I believe that we will all author in something much closer to XHTML+microformats than we author in DocBooks or WordML or TeX, because the former better enables Tim Berners-Lee's vision of the two-way web: a web whose "interactive content" can be immediately edited using the same basic tools for browsing as for editing. I think the traditional "batch style" of authoring and publishing using "compiled markup languages" is giving way to the "interactive style" of authoring and publishing using "dynamic markup languages". [While "compiled markup language" seems to be in use, there does not yet appear to be any discussion of compiled vs. dynamic markup languages. So this may be the first.]

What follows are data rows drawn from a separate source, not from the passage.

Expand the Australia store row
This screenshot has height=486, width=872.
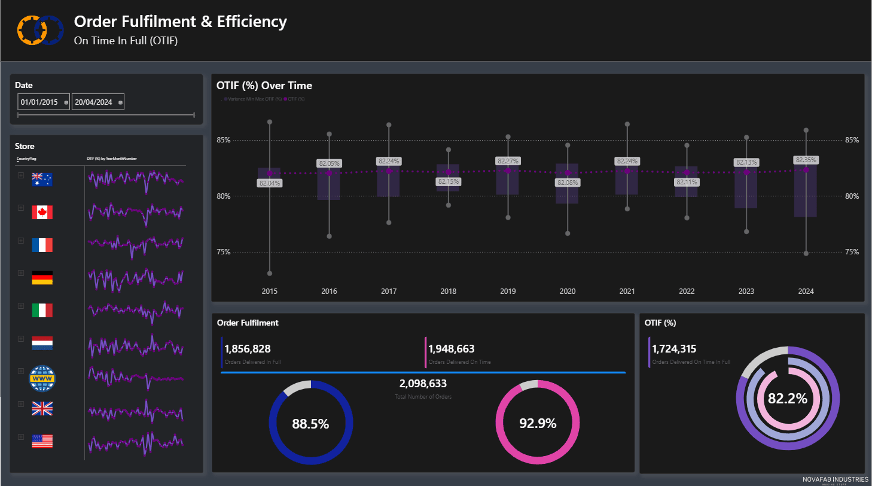pyautogui.click(x=21, y=175)
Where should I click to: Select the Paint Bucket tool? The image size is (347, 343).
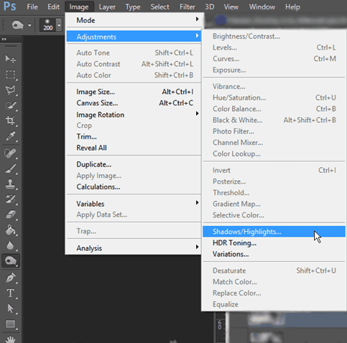point(10,230)
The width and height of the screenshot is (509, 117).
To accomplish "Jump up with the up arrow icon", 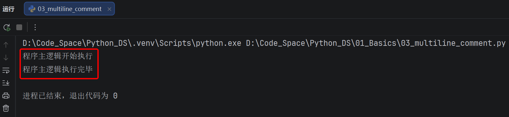I will tap(6, 45).
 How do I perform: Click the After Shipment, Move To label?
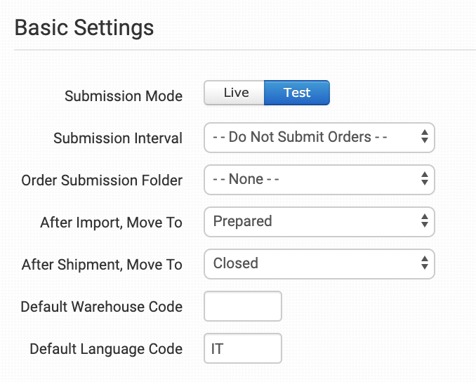point(102,265)
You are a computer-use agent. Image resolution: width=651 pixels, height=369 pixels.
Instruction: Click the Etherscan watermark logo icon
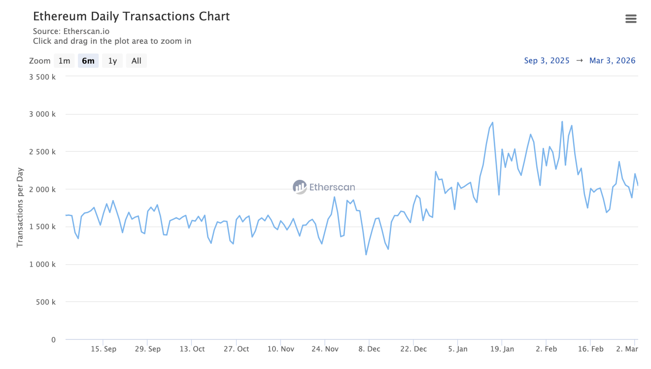point(300,187)
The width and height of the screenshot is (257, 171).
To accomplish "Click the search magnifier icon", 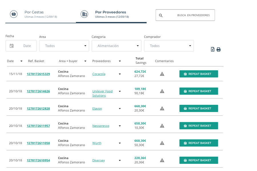I will pyautogui.click(x=161, y=15).
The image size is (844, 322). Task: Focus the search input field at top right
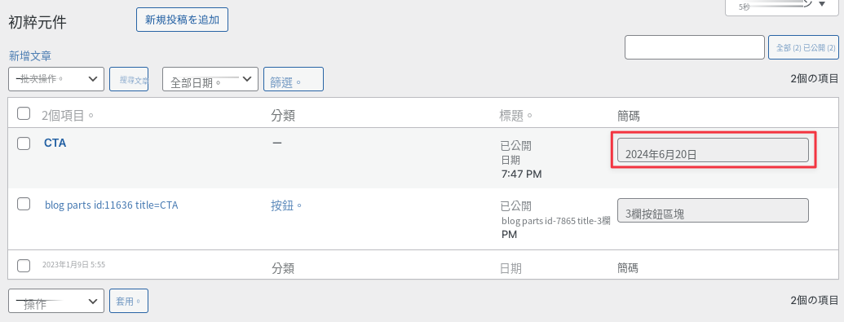point(694,47)
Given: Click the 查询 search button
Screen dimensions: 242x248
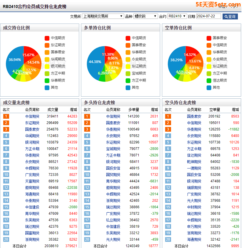Looking at the screenshot, I should click(230, 16).
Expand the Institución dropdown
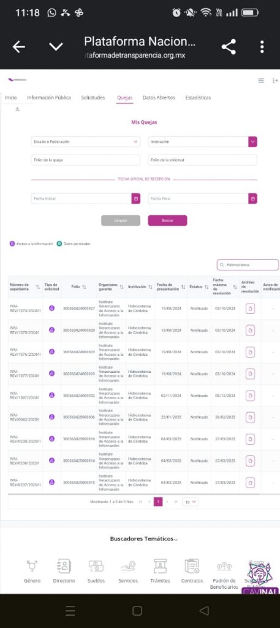This screenshot has width=280, height=628. click(202, 142)
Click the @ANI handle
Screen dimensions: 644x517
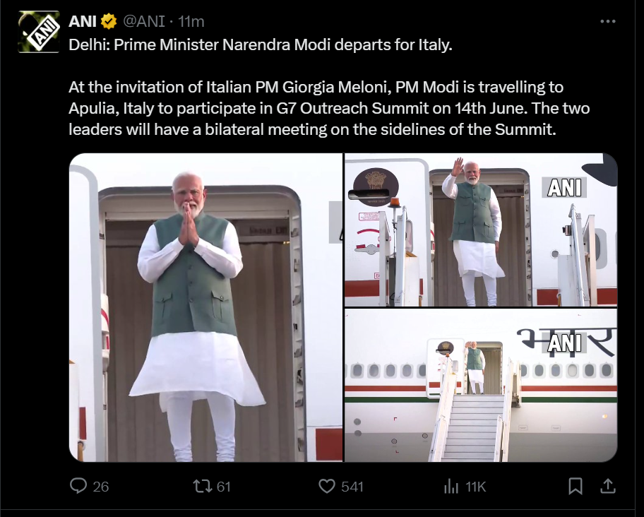pyautogui.click(x=145, y=22)
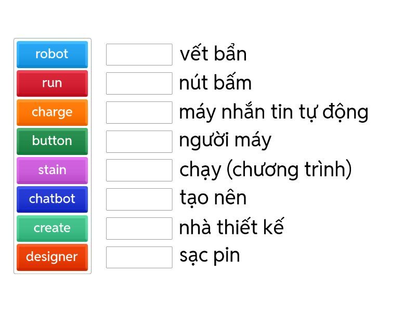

The batch style is exemplified by the phrase "WYSIWYG": What You See Is What You Get. What has been compiled for rendering is what you get--take it or leave it. To put it more pejoratively "What You See Is What You Are Stuck With." The interactive style is exemplified by WYSIWYE ("What You See Is What You Edit"). [For about five minutes, I was pleased with myself for having of this succinctly insightful term; until I Googled it and got 200+ hits. Oh well, its still a great alternative term for Tim Berners-Lee's read write web.]
So...because I believe that eventually we will be able to edit and annotate and cut and paste everything we SEE on the web, this leads me to believe that the language used to present such information will be the language we use to author it as well. Note that we may still use fancy WYS editors for authoring. But the author's mental model of the underlying representation will be based on a dynamic markup language.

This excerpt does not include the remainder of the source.